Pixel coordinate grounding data
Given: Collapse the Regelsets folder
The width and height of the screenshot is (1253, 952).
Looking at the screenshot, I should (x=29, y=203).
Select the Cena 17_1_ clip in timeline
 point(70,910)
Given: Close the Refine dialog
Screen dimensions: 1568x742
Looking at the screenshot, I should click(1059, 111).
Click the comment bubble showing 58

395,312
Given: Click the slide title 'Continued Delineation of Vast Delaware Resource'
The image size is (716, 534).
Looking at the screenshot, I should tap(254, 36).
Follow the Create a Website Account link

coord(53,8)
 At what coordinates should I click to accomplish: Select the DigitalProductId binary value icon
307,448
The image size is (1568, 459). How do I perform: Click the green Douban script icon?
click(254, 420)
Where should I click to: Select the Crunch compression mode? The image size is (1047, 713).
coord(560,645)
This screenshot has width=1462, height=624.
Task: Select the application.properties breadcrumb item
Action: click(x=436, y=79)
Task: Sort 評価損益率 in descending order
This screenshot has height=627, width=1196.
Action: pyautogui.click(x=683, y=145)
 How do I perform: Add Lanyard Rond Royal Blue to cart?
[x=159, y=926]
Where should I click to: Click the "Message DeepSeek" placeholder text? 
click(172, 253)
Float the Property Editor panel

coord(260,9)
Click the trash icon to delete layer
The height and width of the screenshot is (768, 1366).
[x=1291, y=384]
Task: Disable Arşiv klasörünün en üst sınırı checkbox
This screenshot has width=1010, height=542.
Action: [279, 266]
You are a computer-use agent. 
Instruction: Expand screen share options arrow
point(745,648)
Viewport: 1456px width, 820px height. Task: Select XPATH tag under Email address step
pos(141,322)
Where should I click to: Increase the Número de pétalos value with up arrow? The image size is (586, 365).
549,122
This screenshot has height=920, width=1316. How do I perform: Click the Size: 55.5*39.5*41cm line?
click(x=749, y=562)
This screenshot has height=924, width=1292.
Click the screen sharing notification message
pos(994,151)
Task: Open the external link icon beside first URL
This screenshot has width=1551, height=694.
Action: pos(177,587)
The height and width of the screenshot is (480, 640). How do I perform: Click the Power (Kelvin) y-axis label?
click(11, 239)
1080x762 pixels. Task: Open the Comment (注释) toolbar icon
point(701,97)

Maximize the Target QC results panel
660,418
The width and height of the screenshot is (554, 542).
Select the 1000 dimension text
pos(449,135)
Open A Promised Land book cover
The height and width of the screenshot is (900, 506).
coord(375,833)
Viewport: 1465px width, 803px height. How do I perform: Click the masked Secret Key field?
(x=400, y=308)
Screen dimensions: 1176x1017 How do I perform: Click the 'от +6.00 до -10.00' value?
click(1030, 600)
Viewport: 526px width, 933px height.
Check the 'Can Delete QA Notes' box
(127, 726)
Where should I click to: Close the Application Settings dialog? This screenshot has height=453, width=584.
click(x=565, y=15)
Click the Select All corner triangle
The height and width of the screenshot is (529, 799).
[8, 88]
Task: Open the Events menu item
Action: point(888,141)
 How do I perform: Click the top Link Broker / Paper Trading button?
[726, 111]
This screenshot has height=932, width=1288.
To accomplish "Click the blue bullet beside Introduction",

▶ DIRECTIONS
Would you set the entries down again, exactly as they were written?

▶ EXERCISE OUTPUT
Given: Collapse the Regelsets folder
The width and height of the screenshot is (1253, 952).
Looking at the screenshot, I should (x=29, y=203).
Select the Cena 17_1_ clip in timeline
 point(70,910)
Given: Close the Refine dialog
Screen dimensions: 1568x742
Looking at the screenshot, I should click(1059, 111).
Click the comment bubble showing 58

395,312
Given: Click the slide title 'Continued Delineation of Vast Delaware Resource'
The image size is (716, 534).
Looking at the screenshot, I should tap(254, 36).
Follow the Create a Website Account link

coord(53,8)
 At what coordinates should I click to accomplish: Select the DigitalProductId binary value icon
307,448
The image size is (1568, 459). How do I perform: Click the green Douban script icon?
click(254, 420)
Where should I click to: Select the Crunch compression mode? The image size is (1047, 713).
coord(560,645)
This screenshot has width=1462, height=624.
Task: Select the application.properties breadcrumb item
Action: click(x=436, y=79)
Task: Sort 評価損益率 in descending order
This screenshot has height=627, width=1196.
Action: pyautogui.click(x=683, y=145)
 How do I perform: Add Lanyard Rond Royal Blue to cart?
[x=159, y=926]
Where should I click to: Click the "Message DeepSeek" placeholder text? 
click(172, 253)
Float the Property Editor panel

coord(260,9)
Click the trash icon to delete layer
The height and width of the screenshot is (768, 1366).
[x=1291, y=384]
Task: Disable Arşiv klasörünün en üst sınırı checkbox
This screenshot has width=1010, height=542.
Action: [279, 266]
You are a computer-use agent. 
Instruction: Expand screen share options arrow
point(745,648)
Viewport: 1456px width, 820px height. Task: Select XPATH tag under Email address step
pos(141,322)
Where should I click to: Increase the Número de pétalos value with up arrow? The image size is (586, 365).
549,122
This screenshot has height=920, width=1316. How do I perform: Click the Size: 55.5*39.5*41cm line?
click(x=749, y=562)
This screenshot has height=924, width=1292.
Click the screen sharing notification message
pos(994,151)
Task: Open the external link icon beside first URL
This screenshot has width=1551, height=694.
Action: pos(177,587)
The height and width of the screenshot is (480, 640). How do I perform: Click the Power (Kelvin) y-axis label?
click(11, 239)
1080x762 pixels. Task: Open the Comment (注释) toolbar icon
point(701,97)

Maximize the Target QC results panel
660,418
The width and height of the screenshot is (554, 542).
Select the 1000 dimension text
pos(449,135)
Open A Promised Land book cover
The height and width of the screenshot is (900, 506).
coord(375,833)
Viewport: 1465px width, 803px height. How do I perform: Click the masked Secret Key field?
(x=400, y=308)
Screen dimensions: 1176x1017 How do I perform: Click the 'от +6.00 до -10.00' value?
click(1030, 600)
Viewport: 526px width, 933px height.
Check the 'Can Delete QA Notes' box
(127, 726)
Where should I click to: Close the Application Settings dialog? This screenshot has height=453, width=584.
click(x=565, y=15)
Click the Select All corner triangle
The height and width of the screenshot is (529, 799).
[8, 88]
Task: Open the Events menu item
Action: point(888,141)
 How do I perform: Click the top Link Broker / Paper Trading button?
[726, 111]
This screenshot has height=932, width=1288.
To accomplish "Click the blue bullet beside Introduction",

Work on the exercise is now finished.